### Task
Work out how many lines of the listing below include the string "agent", and give that number alone.
(Beginning of Dataset entries)
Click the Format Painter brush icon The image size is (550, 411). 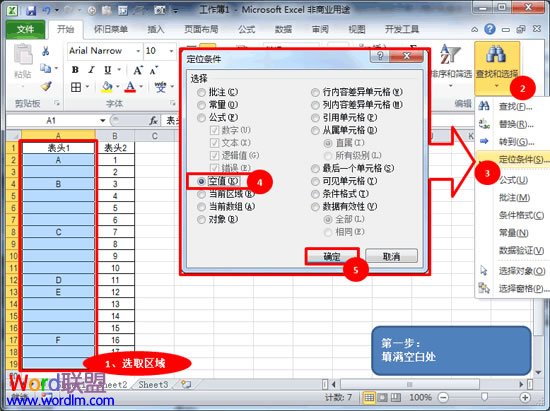pos(46,86)
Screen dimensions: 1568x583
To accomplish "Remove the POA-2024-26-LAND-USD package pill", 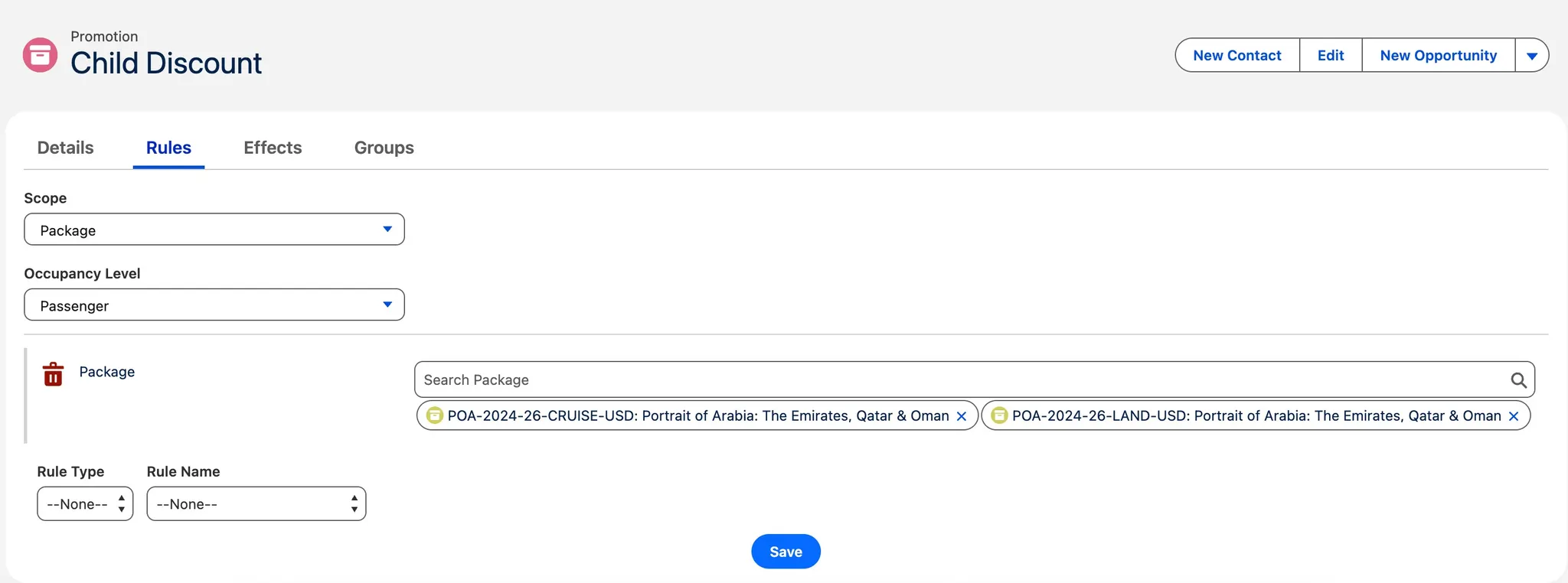I will point(1513,416).
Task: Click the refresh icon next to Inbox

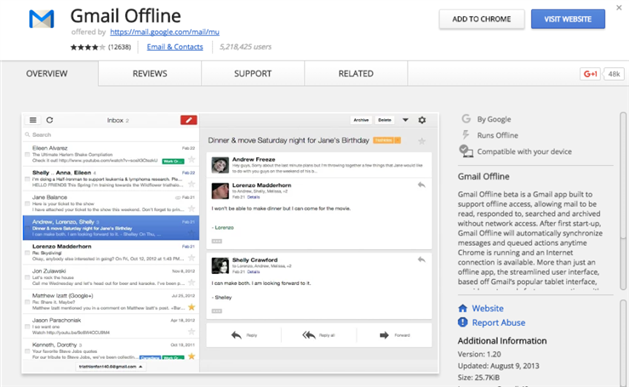Action: click(50, 120)
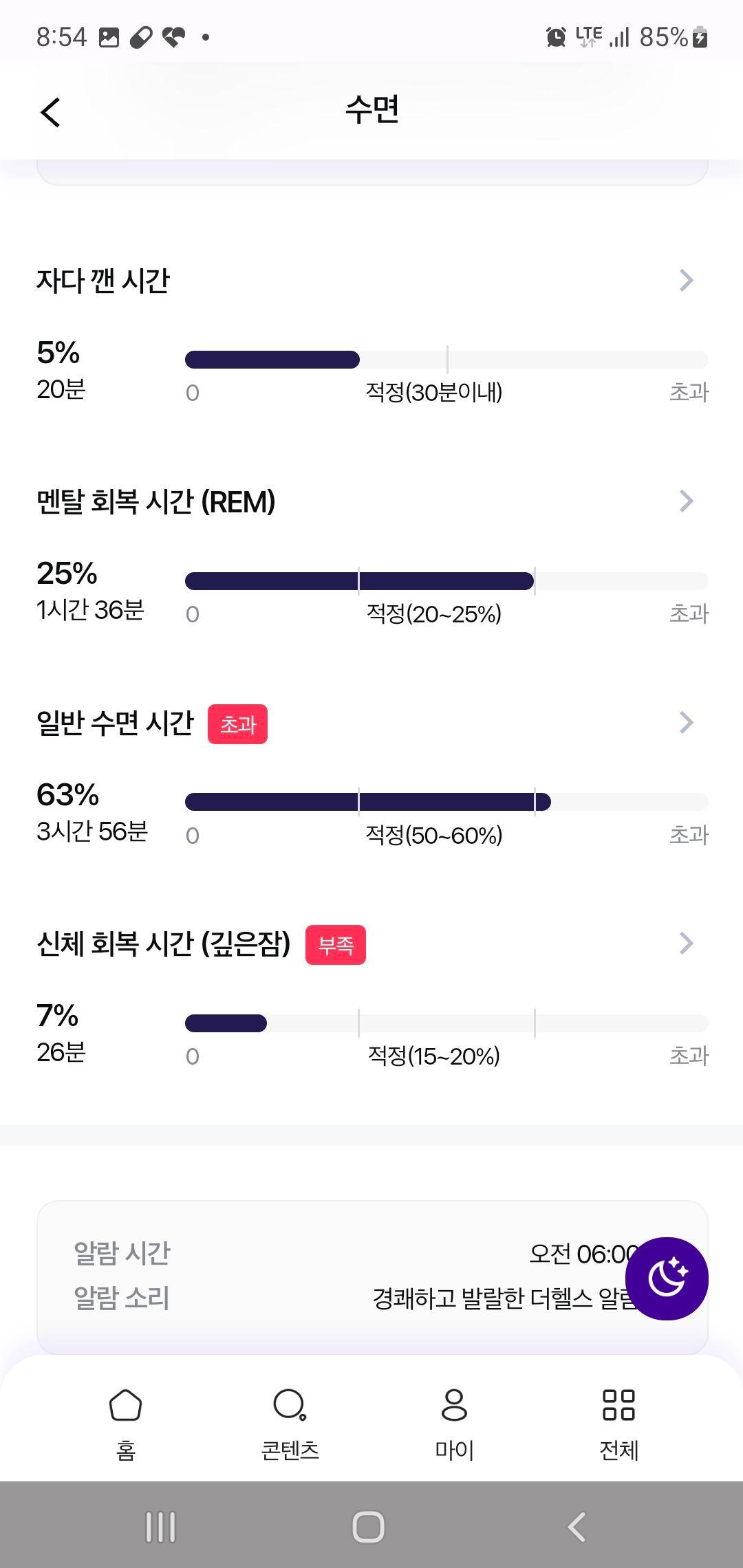Tap the 홈 home icon
This screenshot has height=1568, width=743.
coord(125,1404)
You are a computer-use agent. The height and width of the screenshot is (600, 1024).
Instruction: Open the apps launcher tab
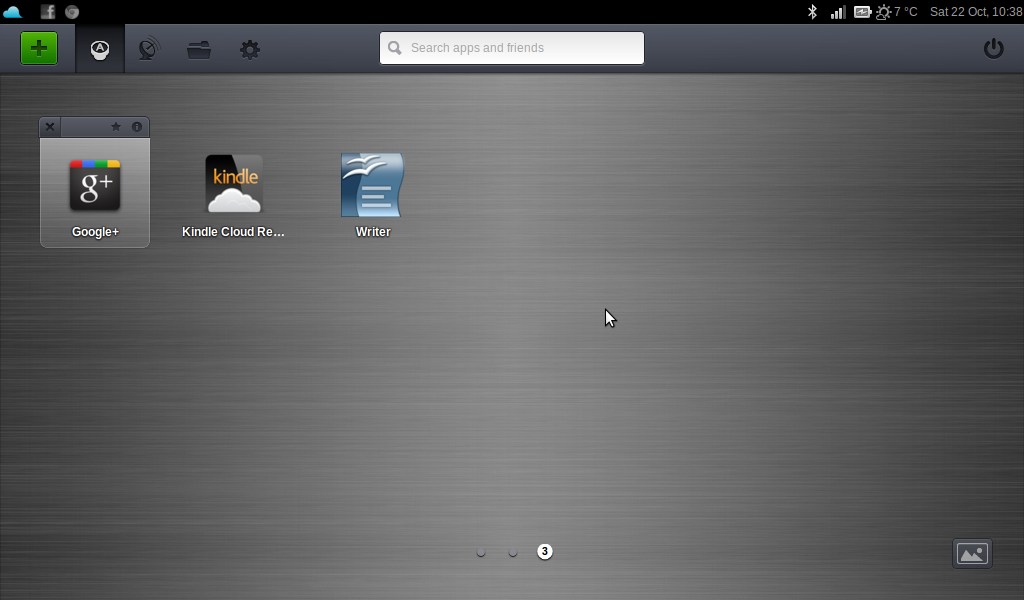pyautogui.click(x=100, y=49)
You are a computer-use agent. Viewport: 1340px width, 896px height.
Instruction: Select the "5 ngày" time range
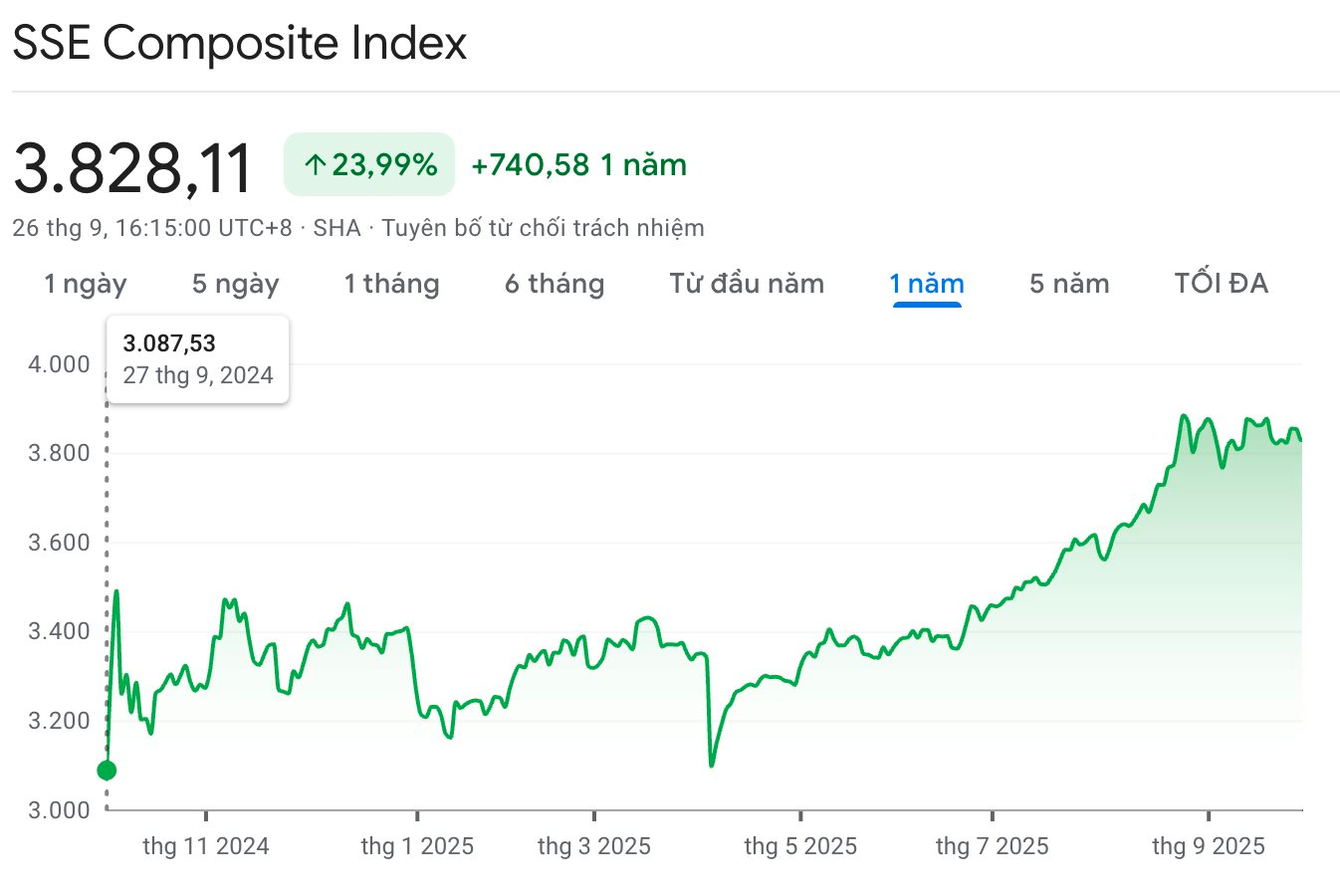coord(235,284)
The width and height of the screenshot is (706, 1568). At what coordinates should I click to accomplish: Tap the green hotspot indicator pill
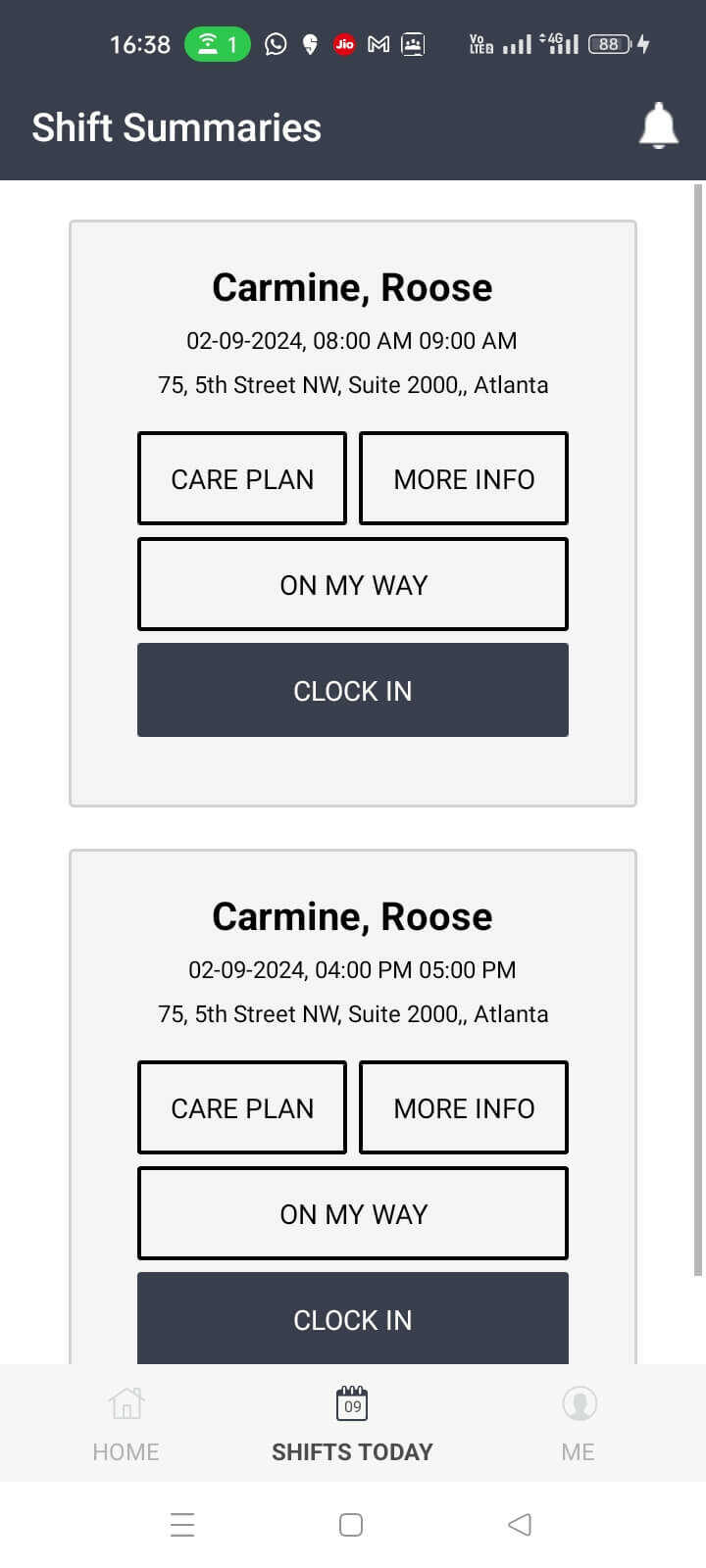(x=218, y=44)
(End of Dataset entries)
### Task output
2